What is expected:
In the records below, find the line that contains "This screenshot has width=831, height=425." and the line that contains "You are a GUI". Set down exactly those lines and every line between them, and nothing more.

Start of Material supplied

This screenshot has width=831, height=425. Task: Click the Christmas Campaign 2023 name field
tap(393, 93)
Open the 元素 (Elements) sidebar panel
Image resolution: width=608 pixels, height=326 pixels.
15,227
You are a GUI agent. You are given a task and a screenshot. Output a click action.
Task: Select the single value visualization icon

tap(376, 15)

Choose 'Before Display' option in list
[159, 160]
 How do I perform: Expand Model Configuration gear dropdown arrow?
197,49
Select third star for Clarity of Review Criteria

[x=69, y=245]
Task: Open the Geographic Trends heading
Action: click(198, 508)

End of Material supplied
Start of Material supplied

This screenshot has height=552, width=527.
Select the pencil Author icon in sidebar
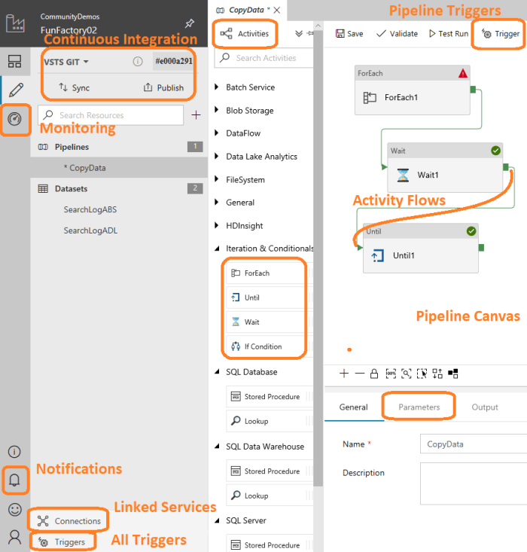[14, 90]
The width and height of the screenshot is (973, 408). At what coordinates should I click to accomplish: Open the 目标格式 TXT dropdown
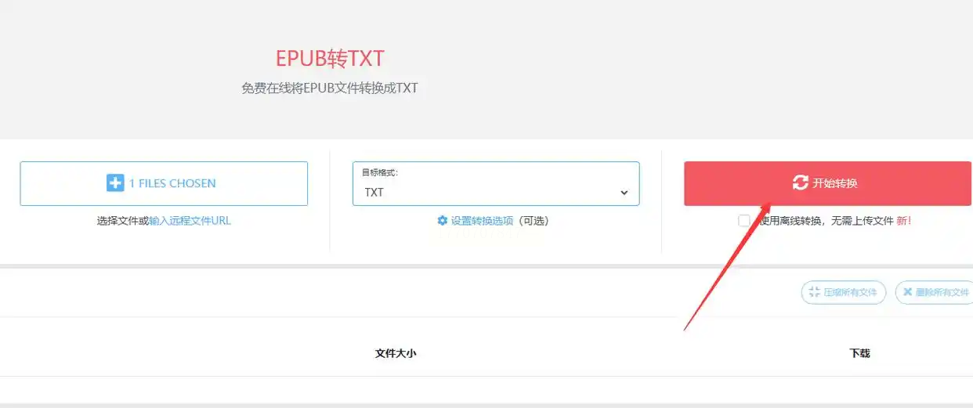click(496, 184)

End of Material supplied

Written solution:
This screenshot has width=831, height=425. Task: Click the Christmas Campaign 2023 name field
tap(393, 93)
Open the 元素 (Elements) sidebar panel
Image resolution: width=608 pixels, height=326 pixels.
15,227
You are a GUI agent. You are given a task and a screenshot. Output a click action.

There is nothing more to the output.